• Jay Chen détenait des investissements dans des startups chinoises développant des équipements directement concurrents de ceux de Tokyo Electron
• L'incident révèle une faille dans la gouvernance de la chaîne d'approvisionnement alors que l'examen de la sécurité économique s'intensifie dans le secteur des semi-conducteurs
Les faits
Tokyo Electron a déclaré avoir découvert à l'automne 2024 que le dirigeant Jay Chen, qui dirigeait ses opérations en Chine, détenait des investissements liés à sa famille dans des startups chinoises développant des équipements concurrents. Chen a été remplacé en février 2025 mais est resté conseiller jusqu'en septembre 2025. Des registres d'entreprise le lient à WST Semiconductor et Britech, qui développent toutes deux des systèmes de pistage — un segment où Tokyo Electron détient environ 90 % du marché mondial.
L'évaluation
Cette affaire accroît la pression en matière de gouvernance et de conflits d'intérêts sur les fournisseurs d'équipements de semi-conducteurs opérant en Chine, en particulier autour des liens financiers indirects et des liens écosystémiques impliquant d'anciens cadres supérieurs. Elle renforce la sensibilité de l'industrie au chevauchement entre les acteurs établis et les développeurs nationaux émergents d'outils dans les segments d'équipements clés tels que les systèmes de pistage.

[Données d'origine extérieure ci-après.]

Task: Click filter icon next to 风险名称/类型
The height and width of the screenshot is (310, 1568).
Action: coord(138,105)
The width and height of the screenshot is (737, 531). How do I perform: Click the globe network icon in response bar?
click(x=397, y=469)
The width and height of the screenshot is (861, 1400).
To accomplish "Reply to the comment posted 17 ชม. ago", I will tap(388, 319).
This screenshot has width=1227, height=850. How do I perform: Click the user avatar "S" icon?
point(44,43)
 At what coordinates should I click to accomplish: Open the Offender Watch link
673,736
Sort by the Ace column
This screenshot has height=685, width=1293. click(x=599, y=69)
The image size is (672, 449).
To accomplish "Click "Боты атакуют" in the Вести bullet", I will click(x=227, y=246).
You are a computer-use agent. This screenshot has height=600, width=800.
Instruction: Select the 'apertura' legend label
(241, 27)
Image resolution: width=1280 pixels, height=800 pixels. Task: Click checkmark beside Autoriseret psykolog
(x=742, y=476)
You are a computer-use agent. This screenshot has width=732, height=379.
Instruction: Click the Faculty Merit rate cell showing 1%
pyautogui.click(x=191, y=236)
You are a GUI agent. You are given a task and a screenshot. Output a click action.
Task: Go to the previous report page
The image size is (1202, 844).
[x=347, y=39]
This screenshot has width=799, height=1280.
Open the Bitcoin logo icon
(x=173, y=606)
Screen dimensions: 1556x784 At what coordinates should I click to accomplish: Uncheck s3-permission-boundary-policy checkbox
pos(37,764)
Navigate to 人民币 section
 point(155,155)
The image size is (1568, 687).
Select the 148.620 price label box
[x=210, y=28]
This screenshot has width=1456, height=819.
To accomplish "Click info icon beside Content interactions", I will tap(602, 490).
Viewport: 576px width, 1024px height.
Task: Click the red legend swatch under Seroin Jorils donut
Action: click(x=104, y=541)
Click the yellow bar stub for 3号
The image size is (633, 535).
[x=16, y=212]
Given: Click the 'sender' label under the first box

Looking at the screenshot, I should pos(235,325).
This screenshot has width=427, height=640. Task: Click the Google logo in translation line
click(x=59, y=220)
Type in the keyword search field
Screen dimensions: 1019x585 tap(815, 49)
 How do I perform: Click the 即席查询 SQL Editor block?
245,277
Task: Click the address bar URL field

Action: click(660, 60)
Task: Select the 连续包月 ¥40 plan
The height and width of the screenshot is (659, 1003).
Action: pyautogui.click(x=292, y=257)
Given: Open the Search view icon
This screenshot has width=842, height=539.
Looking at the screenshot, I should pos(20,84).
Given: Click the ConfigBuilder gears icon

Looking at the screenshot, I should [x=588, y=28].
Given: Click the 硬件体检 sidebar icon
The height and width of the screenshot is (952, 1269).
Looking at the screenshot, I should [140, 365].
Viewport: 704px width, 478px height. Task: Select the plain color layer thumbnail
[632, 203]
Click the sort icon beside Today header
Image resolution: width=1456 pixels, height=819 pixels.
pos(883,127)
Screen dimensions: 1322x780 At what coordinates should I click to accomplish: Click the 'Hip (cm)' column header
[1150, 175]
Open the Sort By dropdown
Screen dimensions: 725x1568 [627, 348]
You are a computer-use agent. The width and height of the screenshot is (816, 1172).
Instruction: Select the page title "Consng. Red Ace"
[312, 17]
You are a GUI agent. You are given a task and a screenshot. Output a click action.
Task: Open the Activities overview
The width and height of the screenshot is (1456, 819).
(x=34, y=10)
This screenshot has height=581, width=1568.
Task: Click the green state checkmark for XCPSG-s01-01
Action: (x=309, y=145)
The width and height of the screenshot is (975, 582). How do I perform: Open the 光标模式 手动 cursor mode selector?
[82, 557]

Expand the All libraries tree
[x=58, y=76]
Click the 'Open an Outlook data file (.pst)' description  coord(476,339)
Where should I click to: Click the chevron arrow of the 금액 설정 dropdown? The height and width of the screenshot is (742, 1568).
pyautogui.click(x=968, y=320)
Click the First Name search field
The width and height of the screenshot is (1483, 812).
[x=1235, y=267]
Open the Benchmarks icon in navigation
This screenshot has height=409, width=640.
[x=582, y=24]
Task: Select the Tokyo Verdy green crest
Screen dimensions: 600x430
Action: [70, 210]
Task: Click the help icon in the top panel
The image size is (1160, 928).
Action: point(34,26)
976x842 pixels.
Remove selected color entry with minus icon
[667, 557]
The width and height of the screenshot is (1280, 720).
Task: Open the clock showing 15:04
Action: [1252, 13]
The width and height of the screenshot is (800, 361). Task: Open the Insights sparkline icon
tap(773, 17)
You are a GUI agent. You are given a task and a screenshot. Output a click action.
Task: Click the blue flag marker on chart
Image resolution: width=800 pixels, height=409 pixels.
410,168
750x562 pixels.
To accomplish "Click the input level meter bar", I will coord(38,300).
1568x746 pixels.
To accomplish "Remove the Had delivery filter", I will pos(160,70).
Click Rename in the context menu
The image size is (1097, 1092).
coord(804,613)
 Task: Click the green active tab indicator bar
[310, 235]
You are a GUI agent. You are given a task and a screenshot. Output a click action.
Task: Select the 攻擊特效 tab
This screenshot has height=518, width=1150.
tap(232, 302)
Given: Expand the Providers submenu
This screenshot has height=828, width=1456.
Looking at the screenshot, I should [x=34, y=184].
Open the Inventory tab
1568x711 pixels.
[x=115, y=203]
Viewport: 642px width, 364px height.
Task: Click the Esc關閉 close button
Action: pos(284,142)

Pour les fournisseurs de TSMC, Samsung et Intel, cela renforce l'examen des opérations tournées vers la Chine où l'engagement commercial et les réseaux de personnel peuvent créer une proximité concurrentielle perçue.
Ce qu'il faut surveiller
Si Tokyo Electron et ses pairs renforcent les règles de divulgation pour le personnel de haut niveau lié à la Chine et élargissent le filtrage des investissements post-emploi et des liens écosystémiques.